ERIE COUNTY, N.Y. (WKBW) — Election Day 2020 is less than 100 days away and Board of Elections offices across the country are preparing. In Erie County, residents will be able to vote three different ways: absentee ballot, during early voting and in-person on Election Day.
“While there is going to be some difficulties, there are also new opportunities for voters to cast their ballots,” Erie County Board of Elections Democratic Commissioner Jeremy Zellner said.
In the June primary and special election, more than 200,000 ballots were mailed out and a little more than 150,000 were returned to the Erie County Board of Elections. Zellner said it is that election, now serving as a “test run” for the presidential election.
“It is. In some ways it’s going to be less complicated than it was in June and in other ways the volume is just going to increase dramatically,” said Zellner.
Zellner said his team learned more seasonal help will be necessary with the number of vote-by-mail ballots expect, but that is dependent on funding. He also said training needs improvement for inspectors. 7 Eyewitness News sent multiple interview requests to Zellner’s Republican counterpart Ralph Mohr, but he was unavailable for comment.
“I think if we want a model to look to what election night looks like is probably more election 2000 more than anything else we’ve seen,” Jacob Neiheisel said. He’s an Associate Professor of Political Science at University of Buffalo and elections expert.
Neiheisel said pack your patience when it comes to election results. But before that, he believes all Board of Elections need to invest in voter education.
Outside of voter education, Neiheisel said there are several other lessons to be learned from the June election. “I think doing the best they can be learning the lessons of NY27. To streamline procedures in house, getting their people training and ensuring they do everything possible to produce the best return rate when it comes to ballots,” said Neiheisel.
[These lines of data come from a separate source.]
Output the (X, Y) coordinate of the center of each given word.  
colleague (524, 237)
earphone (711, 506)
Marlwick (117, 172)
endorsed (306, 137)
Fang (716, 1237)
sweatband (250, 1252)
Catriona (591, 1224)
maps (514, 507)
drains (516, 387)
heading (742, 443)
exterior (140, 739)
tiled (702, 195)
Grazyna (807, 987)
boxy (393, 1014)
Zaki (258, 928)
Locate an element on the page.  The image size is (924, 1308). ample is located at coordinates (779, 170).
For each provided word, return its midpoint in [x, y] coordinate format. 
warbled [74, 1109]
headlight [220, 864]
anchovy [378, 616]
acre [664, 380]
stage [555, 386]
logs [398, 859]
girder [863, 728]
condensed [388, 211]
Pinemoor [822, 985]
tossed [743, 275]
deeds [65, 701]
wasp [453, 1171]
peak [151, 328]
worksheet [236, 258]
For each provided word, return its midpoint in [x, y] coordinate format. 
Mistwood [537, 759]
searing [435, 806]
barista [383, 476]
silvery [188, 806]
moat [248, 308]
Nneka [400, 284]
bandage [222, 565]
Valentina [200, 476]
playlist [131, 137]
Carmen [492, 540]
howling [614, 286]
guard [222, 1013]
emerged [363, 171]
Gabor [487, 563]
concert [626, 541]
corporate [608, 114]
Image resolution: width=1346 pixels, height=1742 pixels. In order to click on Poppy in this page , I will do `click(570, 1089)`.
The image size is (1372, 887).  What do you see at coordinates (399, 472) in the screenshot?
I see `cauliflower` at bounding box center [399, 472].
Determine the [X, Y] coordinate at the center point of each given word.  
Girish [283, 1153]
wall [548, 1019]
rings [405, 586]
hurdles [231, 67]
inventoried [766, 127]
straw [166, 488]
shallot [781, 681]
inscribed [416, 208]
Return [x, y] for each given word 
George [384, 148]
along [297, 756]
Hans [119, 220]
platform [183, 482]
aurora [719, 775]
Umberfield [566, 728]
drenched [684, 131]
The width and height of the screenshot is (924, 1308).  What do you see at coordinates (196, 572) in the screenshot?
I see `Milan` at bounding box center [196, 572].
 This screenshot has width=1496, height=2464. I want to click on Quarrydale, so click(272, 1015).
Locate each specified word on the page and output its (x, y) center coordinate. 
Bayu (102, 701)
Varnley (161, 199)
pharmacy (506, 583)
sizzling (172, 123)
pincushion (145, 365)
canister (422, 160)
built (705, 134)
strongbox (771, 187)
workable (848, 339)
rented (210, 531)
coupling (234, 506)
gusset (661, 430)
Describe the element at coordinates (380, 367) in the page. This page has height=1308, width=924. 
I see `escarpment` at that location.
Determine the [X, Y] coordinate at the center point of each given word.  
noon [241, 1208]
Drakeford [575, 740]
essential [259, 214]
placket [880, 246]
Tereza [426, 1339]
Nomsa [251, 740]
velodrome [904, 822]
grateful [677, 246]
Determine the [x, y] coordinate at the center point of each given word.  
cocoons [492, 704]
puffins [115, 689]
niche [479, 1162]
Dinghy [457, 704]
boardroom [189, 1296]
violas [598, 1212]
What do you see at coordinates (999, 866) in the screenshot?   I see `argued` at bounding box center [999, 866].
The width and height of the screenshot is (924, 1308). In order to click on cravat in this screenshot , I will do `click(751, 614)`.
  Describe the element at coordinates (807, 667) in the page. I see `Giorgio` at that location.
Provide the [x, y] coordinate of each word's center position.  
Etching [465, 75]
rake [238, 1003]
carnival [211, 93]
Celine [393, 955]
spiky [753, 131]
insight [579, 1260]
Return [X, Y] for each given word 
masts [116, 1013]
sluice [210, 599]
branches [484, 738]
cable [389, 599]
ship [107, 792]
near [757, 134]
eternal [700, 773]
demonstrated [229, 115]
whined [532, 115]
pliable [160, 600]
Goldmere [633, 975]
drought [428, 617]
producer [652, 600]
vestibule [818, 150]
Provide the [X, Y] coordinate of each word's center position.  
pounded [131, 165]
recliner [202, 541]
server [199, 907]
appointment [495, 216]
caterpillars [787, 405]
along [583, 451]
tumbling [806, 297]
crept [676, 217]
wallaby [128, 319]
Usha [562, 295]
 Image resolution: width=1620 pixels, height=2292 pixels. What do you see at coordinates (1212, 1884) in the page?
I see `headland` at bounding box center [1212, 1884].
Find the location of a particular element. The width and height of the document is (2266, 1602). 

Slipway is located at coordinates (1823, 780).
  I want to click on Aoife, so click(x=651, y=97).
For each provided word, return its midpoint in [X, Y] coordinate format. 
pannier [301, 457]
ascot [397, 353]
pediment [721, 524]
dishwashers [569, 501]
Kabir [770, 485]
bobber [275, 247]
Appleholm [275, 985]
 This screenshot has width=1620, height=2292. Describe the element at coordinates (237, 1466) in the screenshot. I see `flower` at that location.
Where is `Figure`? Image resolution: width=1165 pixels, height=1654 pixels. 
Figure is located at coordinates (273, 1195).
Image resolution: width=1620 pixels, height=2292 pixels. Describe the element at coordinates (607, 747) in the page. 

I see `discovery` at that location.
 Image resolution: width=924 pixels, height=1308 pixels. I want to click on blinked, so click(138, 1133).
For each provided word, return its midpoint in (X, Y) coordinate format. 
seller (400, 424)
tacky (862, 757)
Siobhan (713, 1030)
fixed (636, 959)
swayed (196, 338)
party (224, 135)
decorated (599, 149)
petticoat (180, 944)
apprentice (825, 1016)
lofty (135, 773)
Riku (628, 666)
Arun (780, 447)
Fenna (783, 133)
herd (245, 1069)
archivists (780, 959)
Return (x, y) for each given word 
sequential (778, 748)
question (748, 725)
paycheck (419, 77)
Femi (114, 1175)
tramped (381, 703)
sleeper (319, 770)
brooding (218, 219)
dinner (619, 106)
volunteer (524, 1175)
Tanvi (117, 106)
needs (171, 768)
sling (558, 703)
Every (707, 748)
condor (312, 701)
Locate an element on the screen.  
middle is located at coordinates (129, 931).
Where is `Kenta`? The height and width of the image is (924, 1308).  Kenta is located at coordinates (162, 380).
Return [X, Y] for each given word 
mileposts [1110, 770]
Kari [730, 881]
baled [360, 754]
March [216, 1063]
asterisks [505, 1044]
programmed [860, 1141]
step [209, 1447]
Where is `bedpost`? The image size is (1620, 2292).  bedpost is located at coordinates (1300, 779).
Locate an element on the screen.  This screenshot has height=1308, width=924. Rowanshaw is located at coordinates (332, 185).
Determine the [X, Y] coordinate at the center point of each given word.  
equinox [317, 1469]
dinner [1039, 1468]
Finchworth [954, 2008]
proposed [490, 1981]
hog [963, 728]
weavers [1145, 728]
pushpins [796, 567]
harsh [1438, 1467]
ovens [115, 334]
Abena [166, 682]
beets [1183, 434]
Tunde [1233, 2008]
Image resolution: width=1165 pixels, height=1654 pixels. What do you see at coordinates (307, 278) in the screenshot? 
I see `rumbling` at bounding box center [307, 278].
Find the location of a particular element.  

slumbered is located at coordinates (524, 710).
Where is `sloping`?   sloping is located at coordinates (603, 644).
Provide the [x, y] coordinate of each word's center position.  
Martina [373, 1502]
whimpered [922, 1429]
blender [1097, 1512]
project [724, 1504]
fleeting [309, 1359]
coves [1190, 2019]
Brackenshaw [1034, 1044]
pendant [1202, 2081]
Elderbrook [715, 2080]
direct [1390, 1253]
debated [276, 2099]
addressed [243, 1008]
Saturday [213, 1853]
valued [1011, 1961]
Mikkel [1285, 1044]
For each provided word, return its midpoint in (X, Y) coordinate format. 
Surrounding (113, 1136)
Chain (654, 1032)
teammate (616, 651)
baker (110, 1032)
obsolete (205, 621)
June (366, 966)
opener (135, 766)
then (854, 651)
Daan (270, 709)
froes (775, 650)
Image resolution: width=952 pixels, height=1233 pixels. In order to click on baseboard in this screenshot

As for vote-by-mail, he does believe more voters will turn to this option, which has been under attack by President Donald Trump. The president has repeatedly pushed unsubstantiated claims that mail-in voting leads to voter fraud.
“I’d like to assure people that this is something we have looked at, we have tested and there’s really no evidence out there that it leads to more fraud. What there is evidence of is that it leads to more spoiled ballots or less confidence in the process,” Neiheisel said.
Zellner assured voters, every vote will by counted.
“Our staff is ready. We’re preparing now. We’re working with the other agencies that we have to work with and every vote will be counted,” said Zellner.